§ **Records for processing**
::::::::
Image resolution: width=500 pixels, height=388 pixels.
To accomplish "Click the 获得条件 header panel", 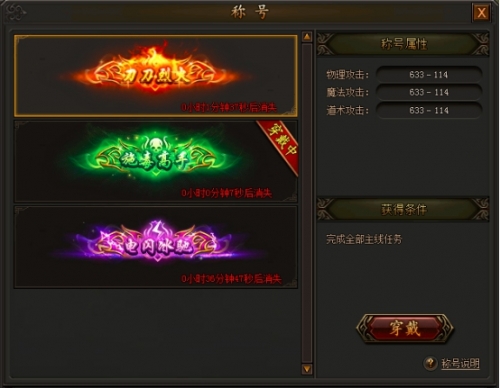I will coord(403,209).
::::::::
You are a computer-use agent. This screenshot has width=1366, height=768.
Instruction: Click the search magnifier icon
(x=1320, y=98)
::::::::
§ **Exercise details**
Please update the records from the line containing "You are a computer-use" up to and including the line containing "(x=1320, y=98)", replacing "magnifier" with "magnifying glass" and leaving everything else unchanged. Return only those lines.

§ **Result**
You are a computer-use agent. This screenshot has width=1366, height=768.
Instruction: Click the search magnifying glass icon
(x=1320, y=98)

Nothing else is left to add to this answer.